# TODO

- Eliminate vec of chunk mutators. This should be a linked list

- When expanding a vec that's in an oversized chunk, we should return the
previous chunk back to the system allocator instead of holding onto it in the
retired chunk list.

- **Remove the `capacity` field from `LocalChunk` / `SharedChunk` headers**
  (saves 8 bytes per chunk header). The field is redundant with the
  slice-tail length metadata of the DST `data: [UnsafeCell<u8>]`, except on
  the cache-pop path: chunks sit on the provider freelist linked via a
  thin `*mut u8` and `header_to_fat` (`src/internal/local_chunk.rs:185`,
  matching code in `src/internal/shared_chunk.rs`) currently reads the
  stored `capacity` to reconstruct the slice length. The provider already
  pins each freelist to a single class (`local_cache_class` /
  `shared_cache_class` in `src/internal/chunk_provider.rs`), so the size is
  known by context. Thread `SizeClass` through the pop path, reconstruct
  `cap = class.bytes() - header_size()` in `header_to_fat`, do the same
  for `SharedChunk`, and update `destroy` callers (which need the layout)
  to take the class too. Verify with the gungraun benchmarks that the
  header shrink doesn't move alignment / payload-offset and that the
  size-class plumbing is not on a hot path.

- **Batched shared-chunk refcount increments on Arc/Box allocation.** Each
  `Arc`/`Box` allocation currently performs an atomic `fetch_add(1, Relaxed)`
  on the owning `SharedChunk`'s `ref_count` (see `acquire_shared_chunk_ref` in
  `src/arena/alloc_value.rs` calling `SharedChunk::inc_ref` in
  `src/internal/shared_chunk.rs`). The previous generation of the crate
  avoided this by accumulating refcount increments locally in the active
  shared mutator and flushing them to the atomic counter only at
  chunk-transition / mutator-drop time. Bring this back: add a
  `pending_refs: usize` counter to the shared `ChunkMutator`; have
  `acquire_shared_chunk_ref` bump it instead of calling `inc_ref` per
  allocation; flush via a single `fetch_add(pending_refs, Relaxed)` when the
  mutator is uninstalled or dropped. Teardown / `dec_ref` must observe that
  the chunk's effective refcount is `atomic_ref_count + pending_refs` while
  the mutator is installed, and the overflow guard must still trip when the
  combined value would saturate.

## Unsafe-block-reduction opportunities (analysis 2026-06-06)

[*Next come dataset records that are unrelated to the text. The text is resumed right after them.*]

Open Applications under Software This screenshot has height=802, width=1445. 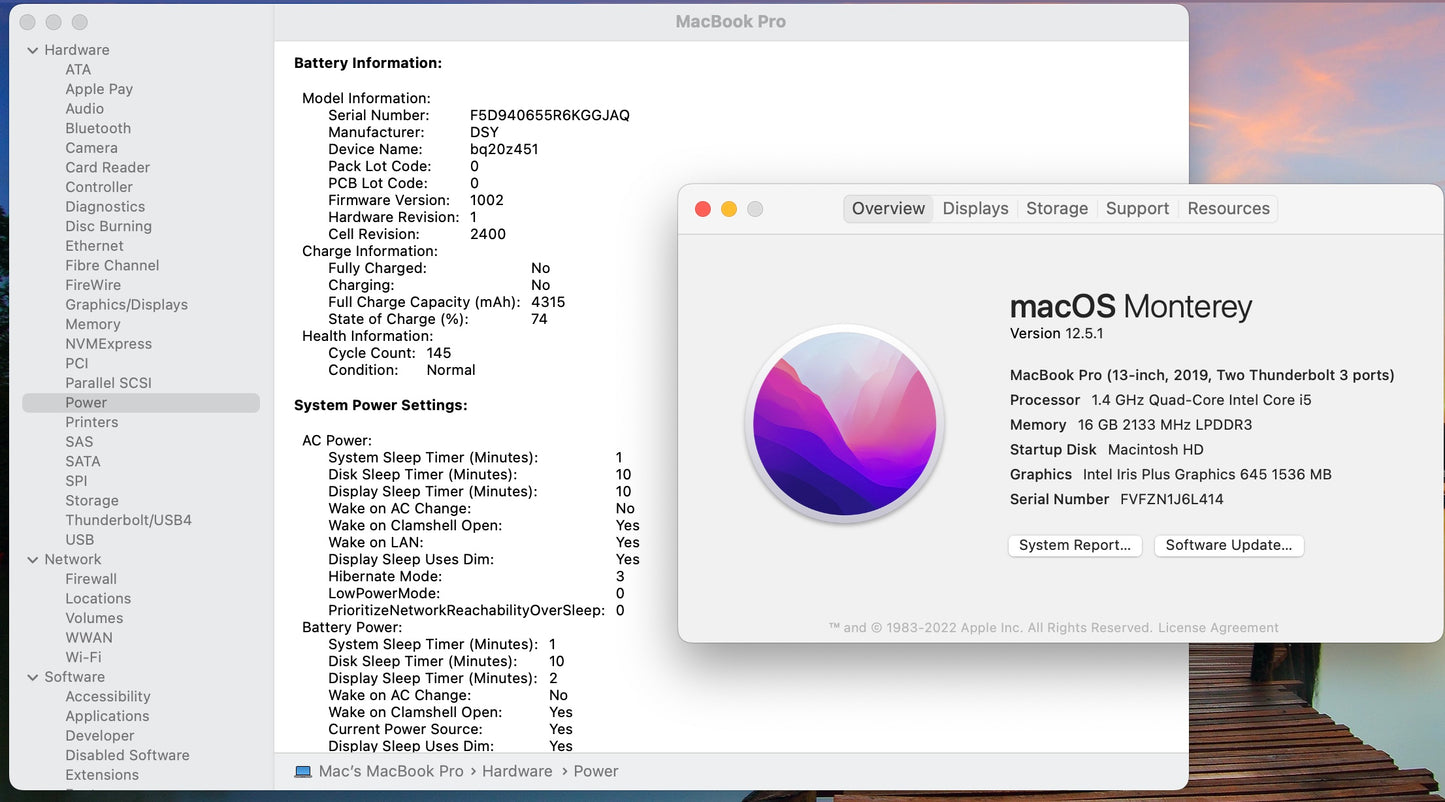click(107, 716)
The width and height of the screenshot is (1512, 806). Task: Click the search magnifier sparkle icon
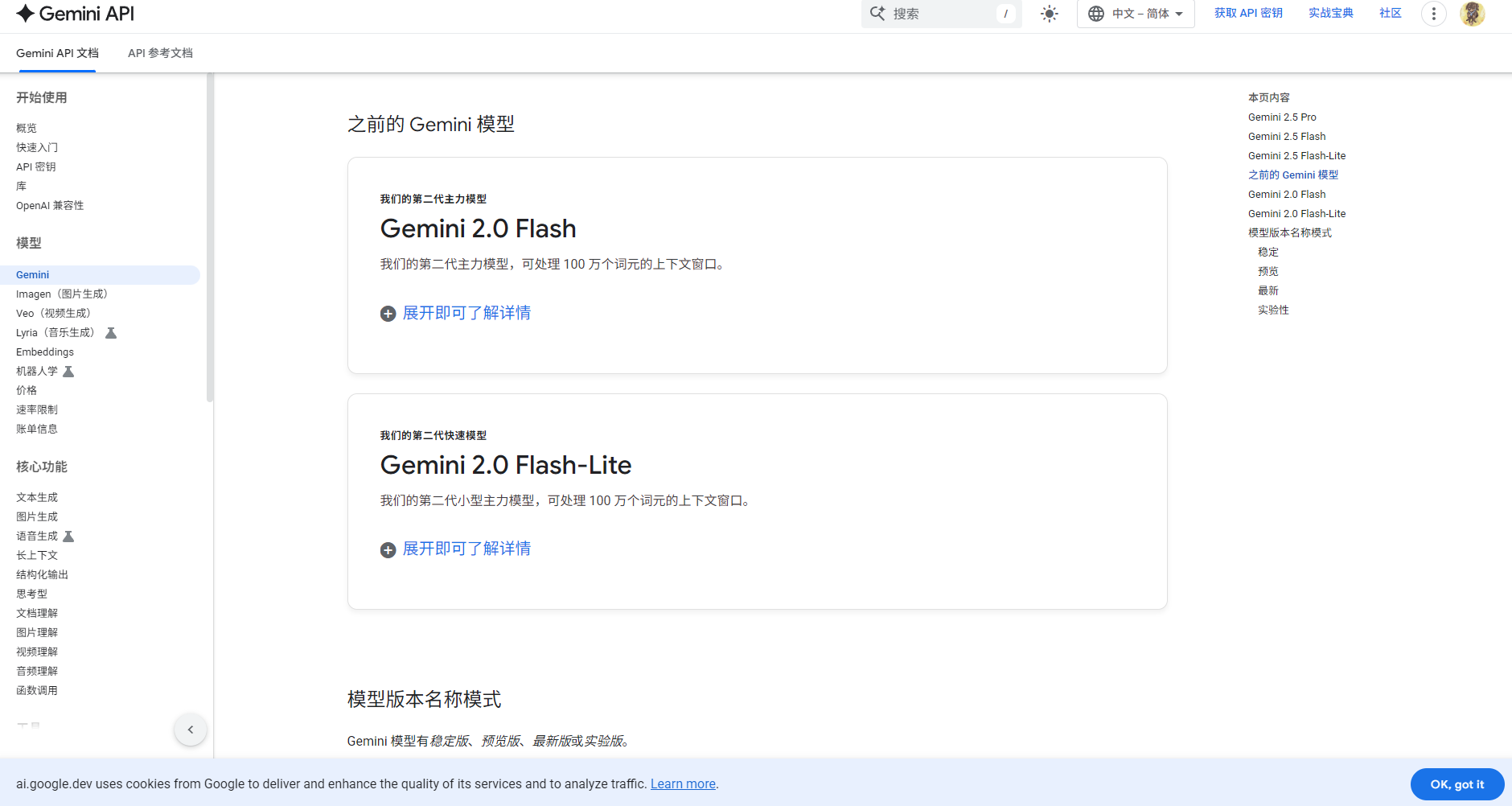(877, 14)

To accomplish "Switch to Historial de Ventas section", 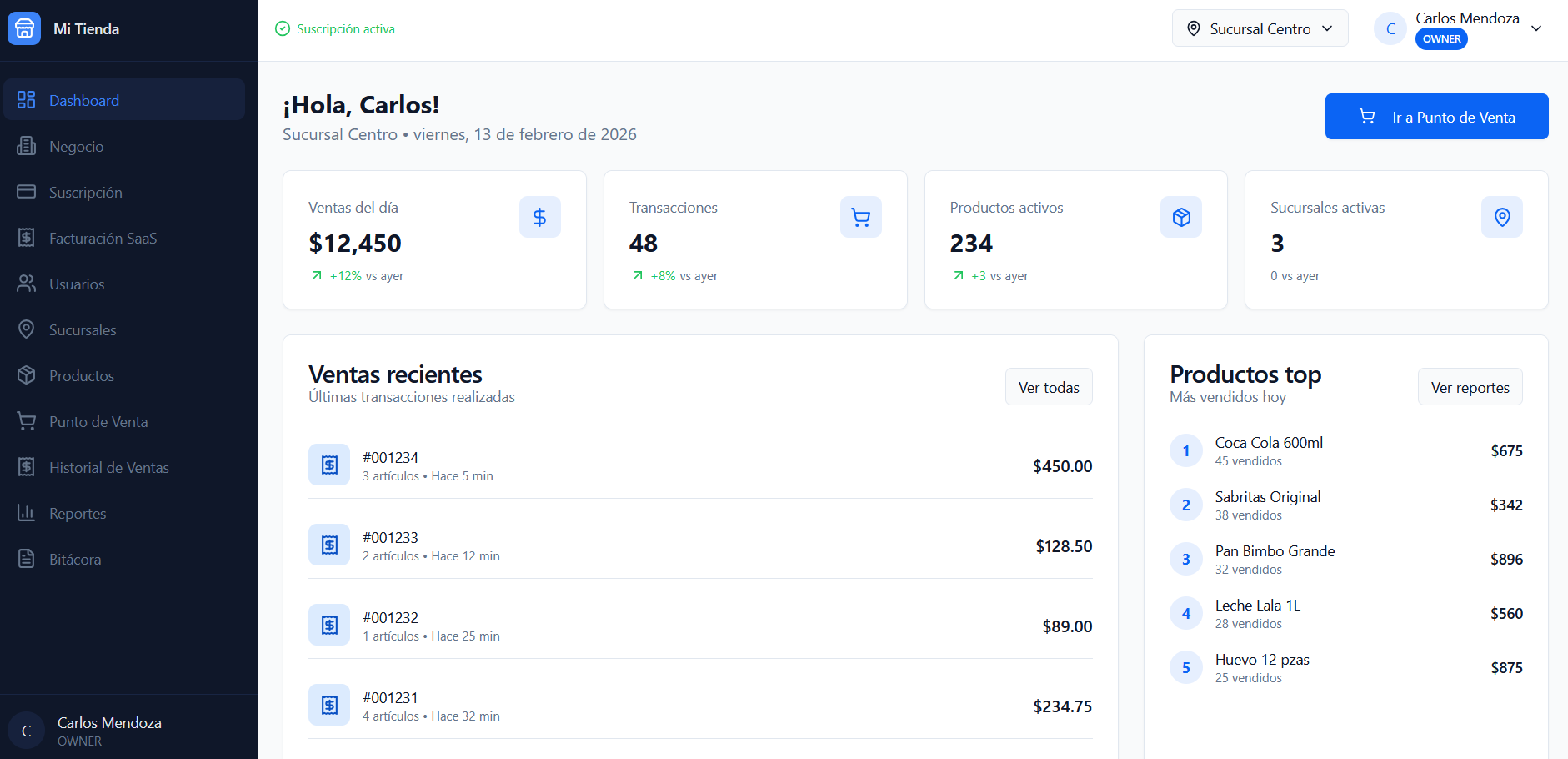I will (x=108, y=467).
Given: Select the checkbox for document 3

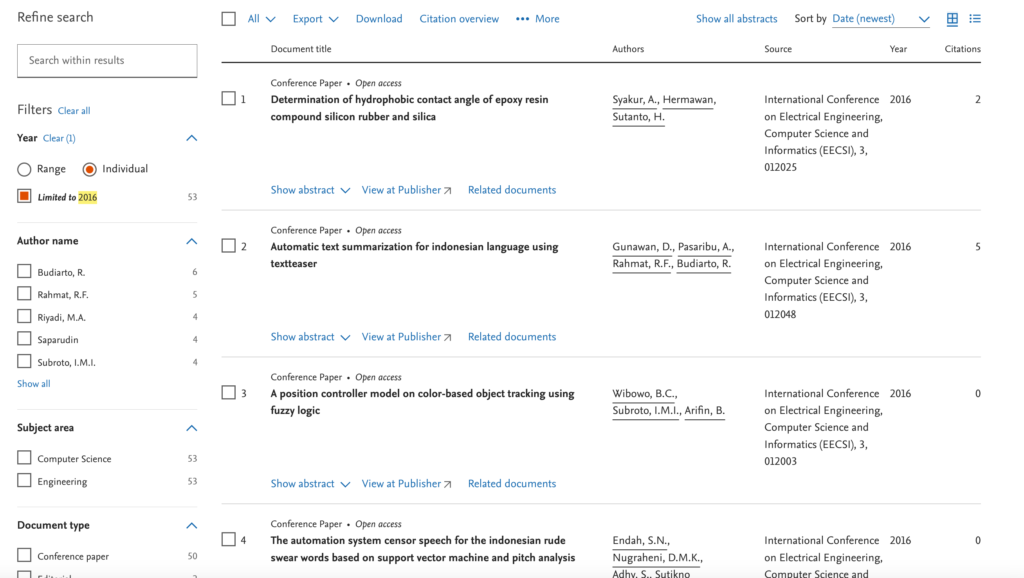Looking at the screenshot, I should pos(228,393).
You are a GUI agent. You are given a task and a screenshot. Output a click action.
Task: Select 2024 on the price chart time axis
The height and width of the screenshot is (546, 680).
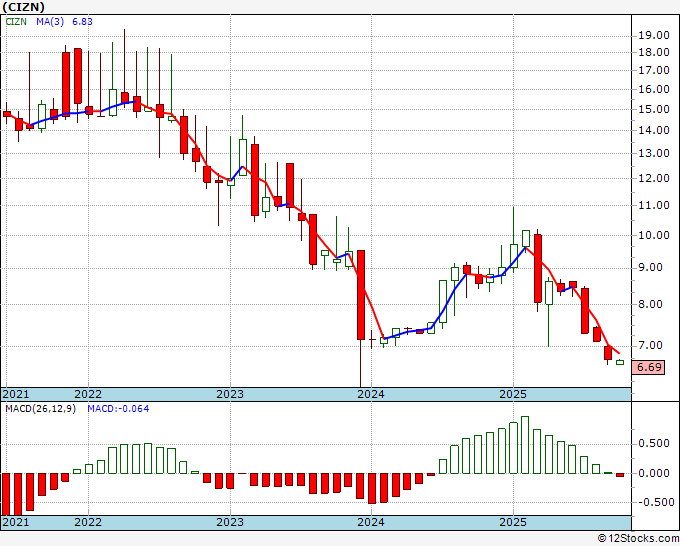(x=371, y=394)

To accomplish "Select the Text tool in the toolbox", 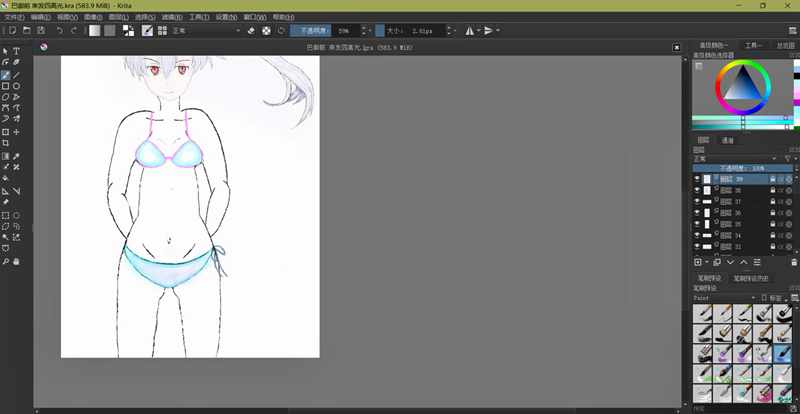I will (17, 51).
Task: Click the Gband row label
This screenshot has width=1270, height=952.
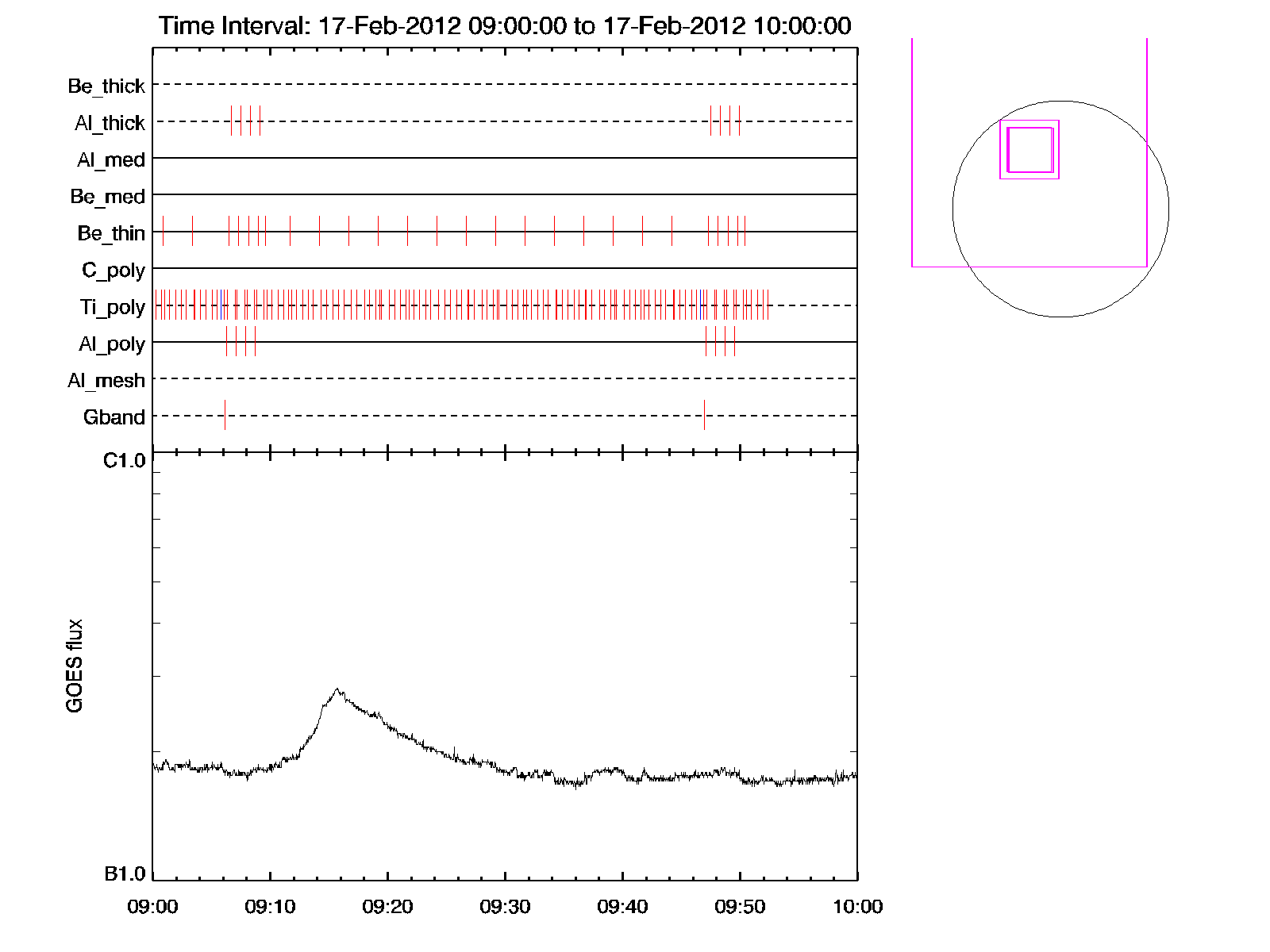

### Medium confidence (sound, but verify ordering/lifetimes)

- **Hoist `Arc::from_raw` / `Box::from_raw` out of the alloc retry loops.** The
  shared-slice and uninit retry loops construct the smart pointer separately in
  each exit arm (current-chunk fast path, oversized closure, post-refill):
  `src/arena/alloc_slice_arc.rs:170,183,217,228,253`,
  `src/arena/alloc_value.rs:603,625,662,675` (uninit arc/slice-arc), and
  `src/arena/alloc_unsized.rs:237,251` (dst box). Refactor each loop to `break`
  with the raw `NonNull` payload pointer and perform a single
  `Arc::from_raw`/`Box::from_raw` after the loop. CAVEAT: the `ChunkRef::forget()`
  that retains the fresh `+1` refcount, and any `publish_drop_count()` /
  stats recording, must still happen *before* the `break` in every arm so the
  adopted reference survives to the single construction point.
  Estimated: **net -6 blocks** across the three files.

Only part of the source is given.